I would argue the connection between outsourcing and cloud ran through the business unit, rather than IT consolidation. Lines of business were first frustrated by gridlock in IT organizations that came from the unintended consequences of infrastructure sprawl. Then, they were frustrated by IT being tied up in managing outsourcers and not working on anything new that the business needed. Next, they became frustrated by the tone-deafness of outsourcers who knew how to use the same vocabulary as IT, but had little vested interest or insight into really driving competitive advantage for their customers. Next thing you know, the business is hiring its own developers, and slapping down the AMEX to rent some AWS EC2.

Business being what it is, change is the only constant, and the cloud is uniquely suited to absorb and change. But it's not virtualization, or rentable services that makes change work -- it's agile engineering. And as Mott's planned transition at GM recognizes, that agility works best when you drive it end to end, just as kanban and just-in-time engineering ensured that customer requirements changed everything all the way up through the tooling of the doors and the design of the bolts. Agile isn't just user-facing use cases with goals; done right, it drives all the way down to the metal.
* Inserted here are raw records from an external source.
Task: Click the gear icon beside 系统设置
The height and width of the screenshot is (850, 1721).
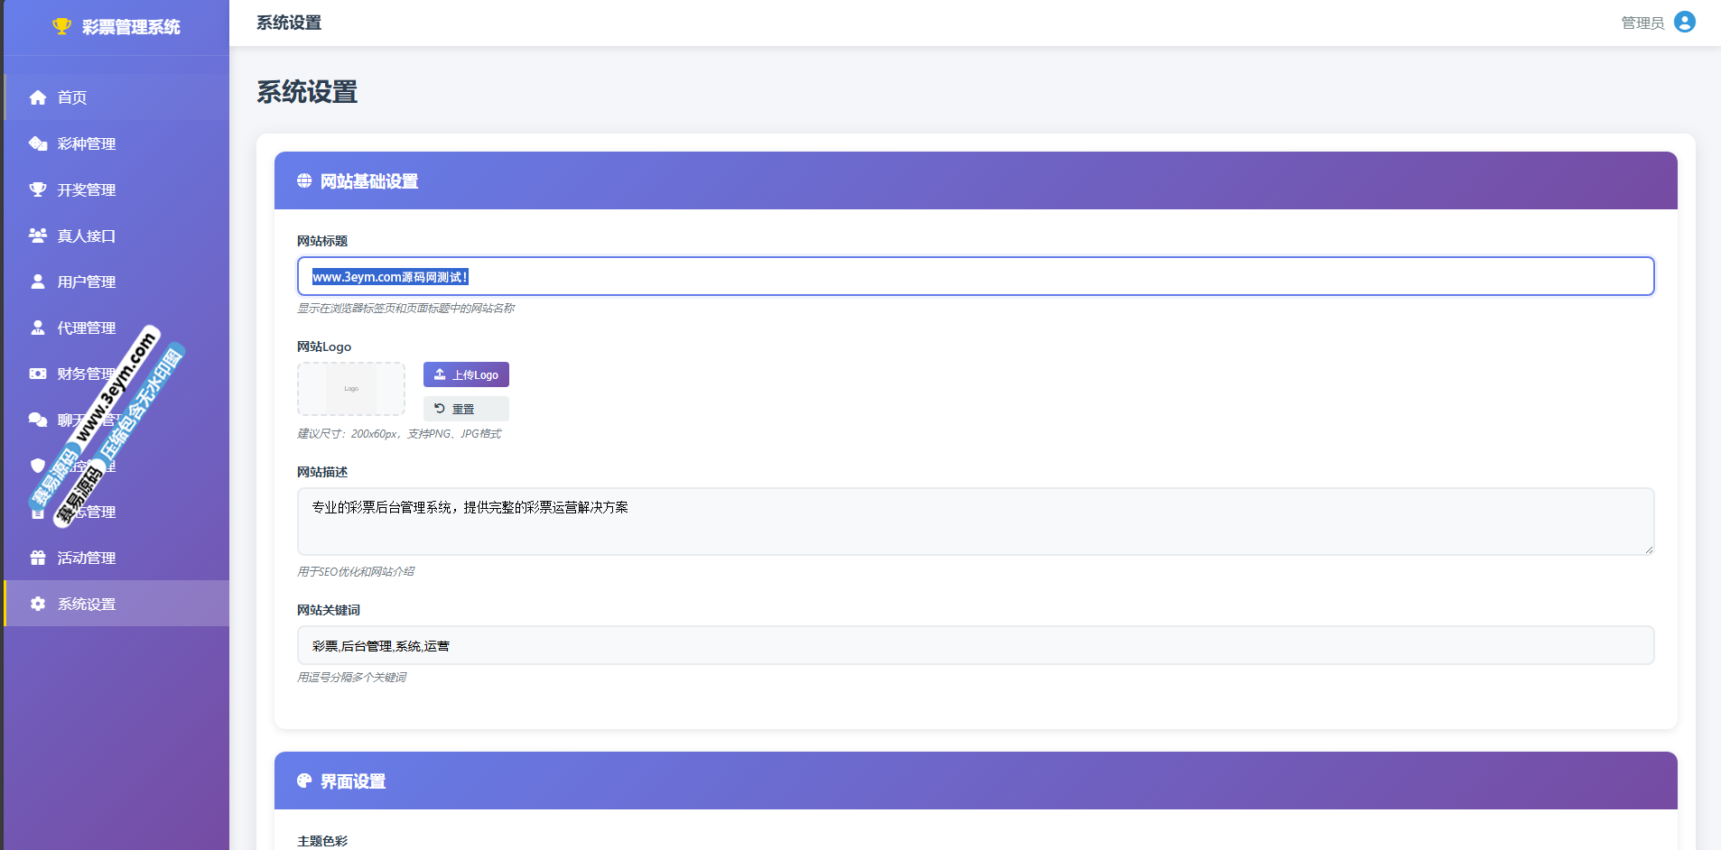Action: pos(38,604)
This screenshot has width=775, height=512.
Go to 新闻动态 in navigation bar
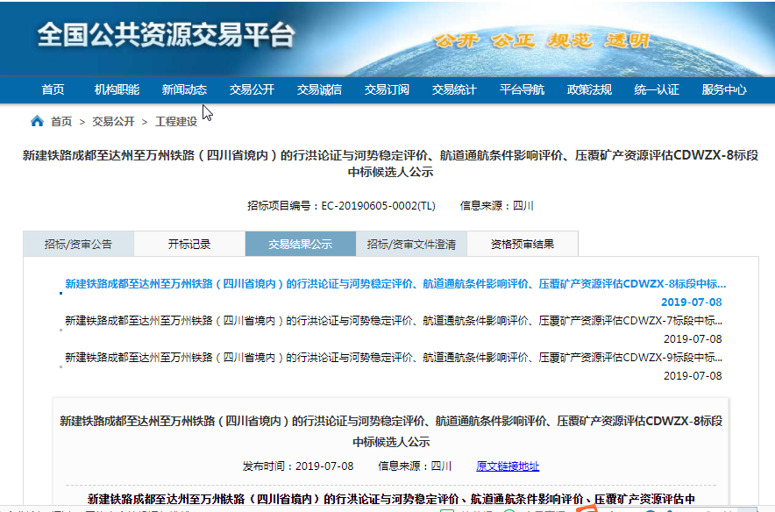pos(184,89)
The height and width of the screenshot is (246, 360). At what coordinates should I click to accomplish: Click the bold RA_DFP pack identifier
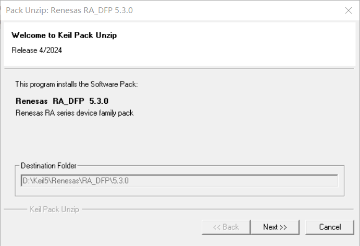(x=68, y=101)
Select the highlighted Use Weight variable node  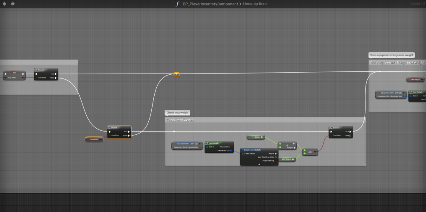tap(94, 139)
Now, when we combine the tooling and the development process, we call it DevOps. OpenStack Cloud infrastructure enables this with open source, delivering transparency from application down to metal. Open Source also helps in providing ways to standardize and adapt tooling top to bottom using independence from external vendors that lets you capture competitive advantage and control your destiny. As OpenStack Quantum and software-defined networking make their way into the wild in the Folsom release this September, you'll see deeper and deeper alignment between infrastructure tooling and development, such that DevOps will become the norm.

I'd be willing to bet that Mott's new $3B IT operation at GM will succeed or fail on its ability to integrate agile DevOps strategies with an agile infrastructure. Ideally, GM will remember the lessons of the last time it got an ass-whupping for ignoring the lessons of agile engineering.